Explaining my question is a bit awkward, but I am transferred to someone who graciously agrees to talk with me—as long as I do not name the order. She is more than happy to give up a PR op if it excuses her from consulting their order’s superior. Her answer to my long, fumbling question about how on earth they manage such an austere life? “Two words. Prayer and contemplation.”

I forgot to tell her I am no longer Catholic.

“And we can do that being physically still in the world and also of the world,” she continues. “That’s how we are so much aware of what is happening around us, and that is how we respond to what is happening around us, especially now. In prayer, we embrace everybody, especially those who are suffering with this COVID pandemic.”

The phrase comes as easily to her tongue as it does to mine. “So if you stay current,” I say, “you know how bleak the news is. How can we keep from being depressed?”

“Go before the Lord and try to talk about this with the Lord,” she urges. “Ask, ‘What do you want me to do about these things?’ That answer will be very personal.”

A secular translation comes easily to me: There is meaning to be found and good to be done. Listen closely.

When Thomas Merton decided he had a vocation, he used the fifth-century divination ritual, the Sortes Sanctorum, to choose his next step. In other words, he stuck a finger between the careworn pages of a Bible and stabbed blindly at a passage. When he opened the Bible, he saw under the tip of his index finger the words “ecce eris tacens” (behold, you shall be silent). And so, he became a Trappist monk. He even spent time in a two-room hermitage. How did he do it?

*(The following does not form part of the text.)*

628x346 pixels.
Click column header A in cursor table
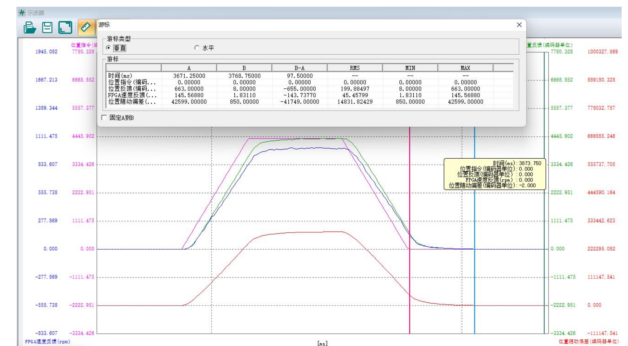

I go looking, and I find an essay by—synchronicity!—my favorite college professor, Belden C. Lane. “The stereotype of the hermit is more or less fixed in the popular mind,” he begins. “Hermits are crazy old fools, secluded in their lonely huts, communing with nature, and caring little what other people think of them.” Ah, yes. It is all too easy to feel crazy and old when you are alone—and you do stop caring what other people think, because there are so few opportunities to guess.

Belden is focusing on the hermitage itself: “As Abba Moses reminded the other desert fathers in the fourth century, “Go, sit in your cell, and your cell will teach you everything.” A hermitage is a stripped-down dwelling, as simple as possible. Nothing like our cluttered old farmhouse—although I do find that we live more simply now. Now that the busy comings-and-goings have been subtracted, our routines have an ease. We eat what we know we like, shop seldom, keep quiet by day to let one another concentrate.

I smile at Belden’s description of a hermit “setting aside the protective masks he might have worn in the past and coming face to face with God.” This was written in 2004. We wear more (though not enough) masks now. Instead of deceiving others to guard our vulnerability, they are keeping us alive.

Merton once wrote a poem in which “the whole world is secretly on fire.” How, he asked, was he supposed to sit still and listen while even the stones burned, while “all their silence is on fire.” How can we be quiet, cozy, homebound, with sickness and death swirling all around us? How is it okay, and possible, to be peaceful at such a time?

I asked my source in the cloister how they taught novices to be silent and still. “Usually that is the first chapter of information in—we call it formation,” she murmured. “How the formandi will be able to quiet everything inside her. We give them a series of readings on silence and contemplation. It takes a lot of reading. It is a slow process, actually.”

I envisioned these young, vibrant women who still carried the staccato noise of the modern world, how they must struggle to tamp all that down. Were they lonely? Did they wonder who they even were, cut off from likes and invitations and new possibilities?

“Also, the atmosphere in the community, they feel that,” she was saying. “They say, ‘I think I am talking too much.’ They feel the atmosphere of silence that will also be a language to them.”

In time, the extra, needless words die on their lips. Or, they leave. “For some, this is their first challenge,” she said. “God’s challenge to them, to go into the silence of their heart, the silence of their mind.”

This is my first challenge, secular and politicized: to just. stay. home. Faithless and cynical, I am doing so not as a formandi, eager to be transformed, but reluctantly. I lack Julian’s serene confidence that “all shall be well, all manner of things shall be well.” But I know there is meaning to be found—as soon as I learn its language.